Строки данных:
***

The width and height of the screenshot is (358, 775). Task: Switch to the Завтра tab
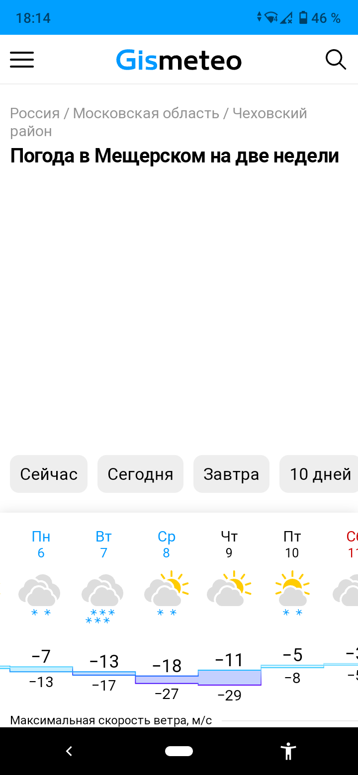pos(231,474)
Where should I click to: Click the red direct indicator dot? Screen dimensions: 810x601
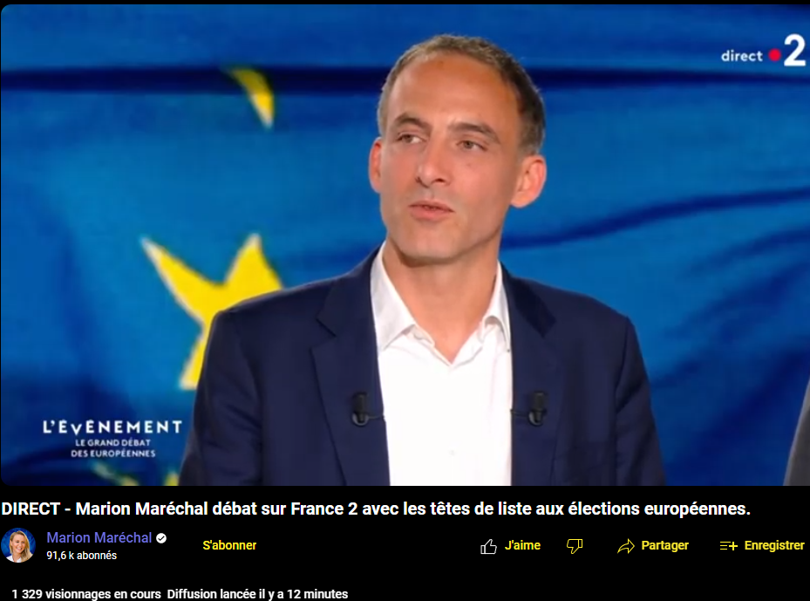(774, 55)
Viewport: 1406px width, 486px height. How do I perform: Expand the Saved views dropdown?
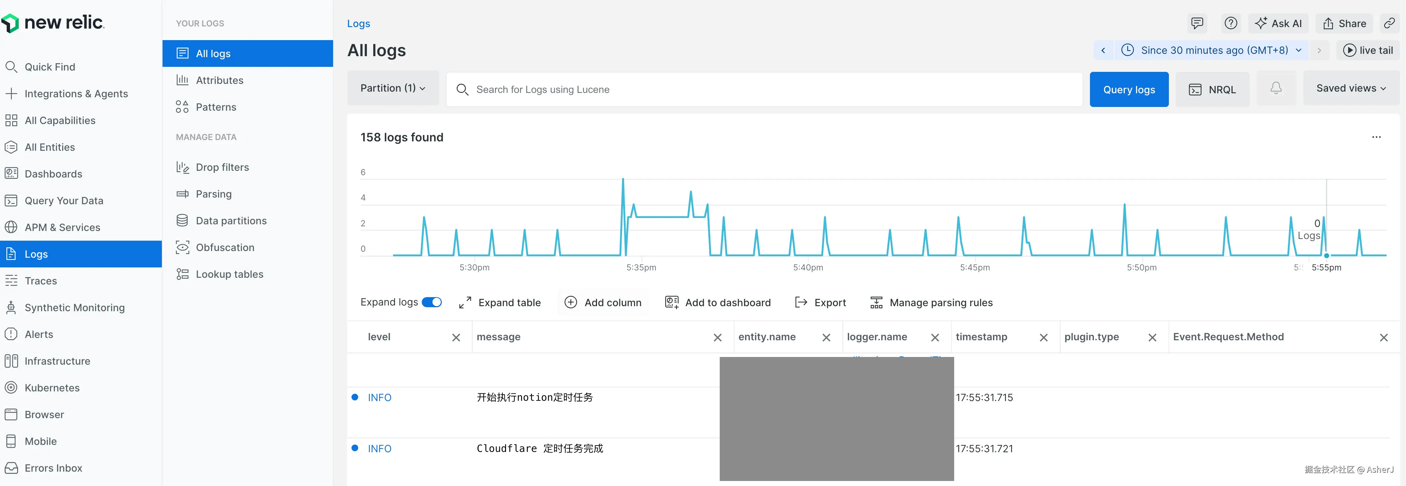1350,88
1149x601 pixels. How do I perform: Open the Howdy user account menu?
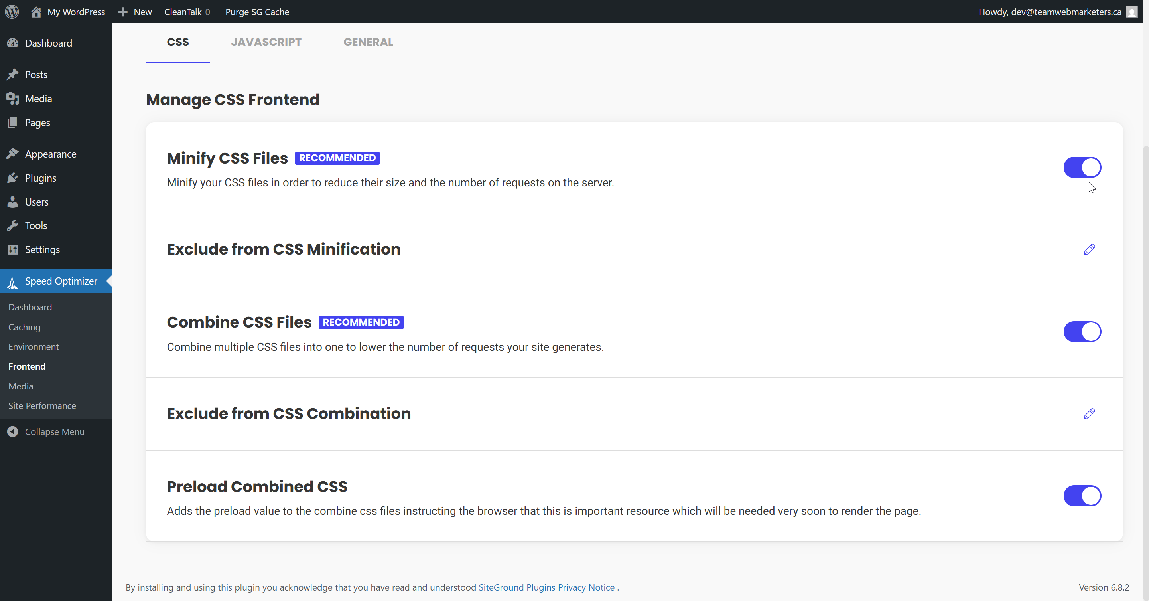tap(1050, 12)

***

* **Поставленная задача**:
Извлеките из приведенных выше данных все строки, в которых встречается слово «height», и перепишите их без изменений.

* **Письменный ответ**:
The width and height of the screenshot is (358, 775). Task: Switch to the Завтра tab
Viewport: 1406px width, 486px height. How do I perform: Expand the Saved views dropdown?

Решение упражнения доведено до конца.